Our third research question was as follows: Can we use the ML model to estimate the energy saving in some scenarios? The 1 week test periods to reduce the water temperature of the radiation networks and the water temperature of the ventilation networks were considered to explore the energy saving potential. This approach to reducing the temperature when buildings are not used (e.g., school buildings are used in the daytime; hence, the temperature could be reduced during the nighttime) is not widely used in practice. Our testing and modeling found a reduction of 5% (95% CI [2%, 8%]) in daily energy consumption by a 7 °C reduction in the ventilation network temperature from 9:00 p.m. to 6:00 a.m., which is quite significant because the temperature reduction was implemented only in after-hours and only in a single ventilation network, even though the building has two radiator and ventilation networks and the energy consumption was for the whole building. This means that there is definitively some possibility to reduce the energy consumption by reducing the ventilation network temperature temporarily, because energy saving can be achieved immediately, while the indoor air temperature is not sensitive regarding the change. We did not find a statistically significant energy saving from radiator network temperature reduction at the 95% confidence level.

The software for hyperparameter tuning and scenario test modeling is available at https://github.com/hamk-uas/HAMK_Smart_City (accessed on 16 June 2022) under a permissive Apache-2.0 license.

5. Conclusions

A six-phase methodology was presented for data preprocessing, which consisted of down-sampling, integration, encoding of cyclical variables, splitting the data for training and testing, scaling, and sequencing. The ML model development was based on data gathering for a period of 11 weeks, and the data originated from five separate sources. The data gathering was performed in an industrial environment during the normal operation of the building. A 1 week test period for the input features such as water temperature of the radiator networks and ventilation networks was used in order to explore the impact on energy saving. The methodology to select the best-fitting model was presented, and it utilized both Bayesian optimization of black-box models to define the ML model’s hyperparameters and fivefold cross-validation for the assessment of each model’s predictive performance.

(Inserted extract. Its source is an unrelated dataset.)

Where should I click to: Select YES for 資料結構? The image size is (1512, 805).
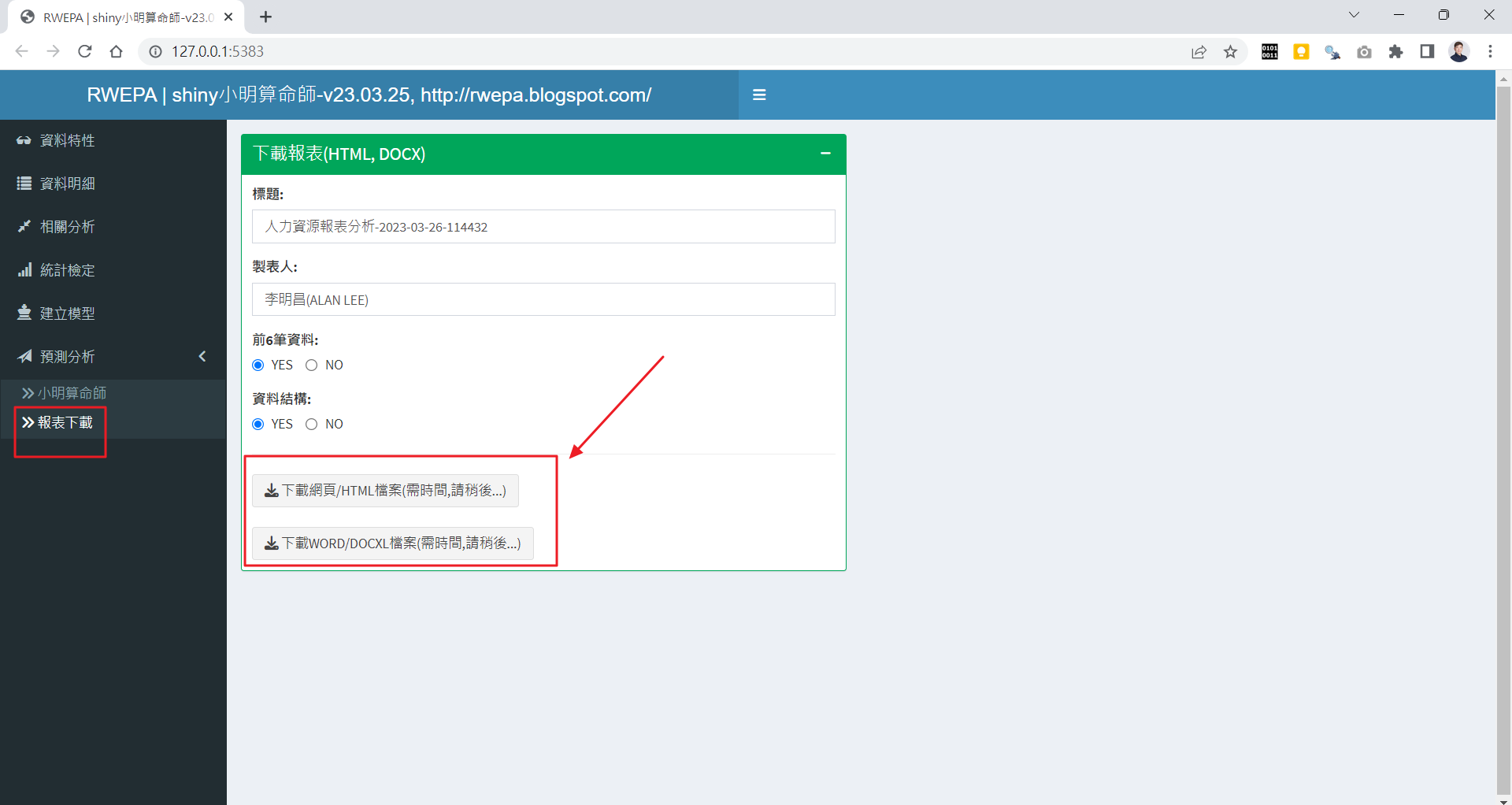(258, 425)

There are several companies on the market providing so-called SC aimed at achieving energy savings with their algorithms. Our developed model would be beneficial to them to evaluate the achieved energy saving when comparing the energy consumption with static temperatures regarding external conditions and the SC optimized temperature. The developed software on GitHub can be easily adopted for this purpose. Nevertheless, we want to point out that further studies would be recommended to explore our model’s capability to predict the energy consumption in other buildings beyond our pilot case.

One development area would be real-time optimization, which would mean minimizing the energy consumption while keeping the indoor air temperature within agreed tolerances. For the optimization, it would be necessary to calculate the water temperature of radiator networks and ventilation networks so that this requirement would be continuously fulfilled. This would require a temperature model in addition to the developed energy model; therefore, one important further research area would be to develop a reliable temperature model using input data inside the normal operation range.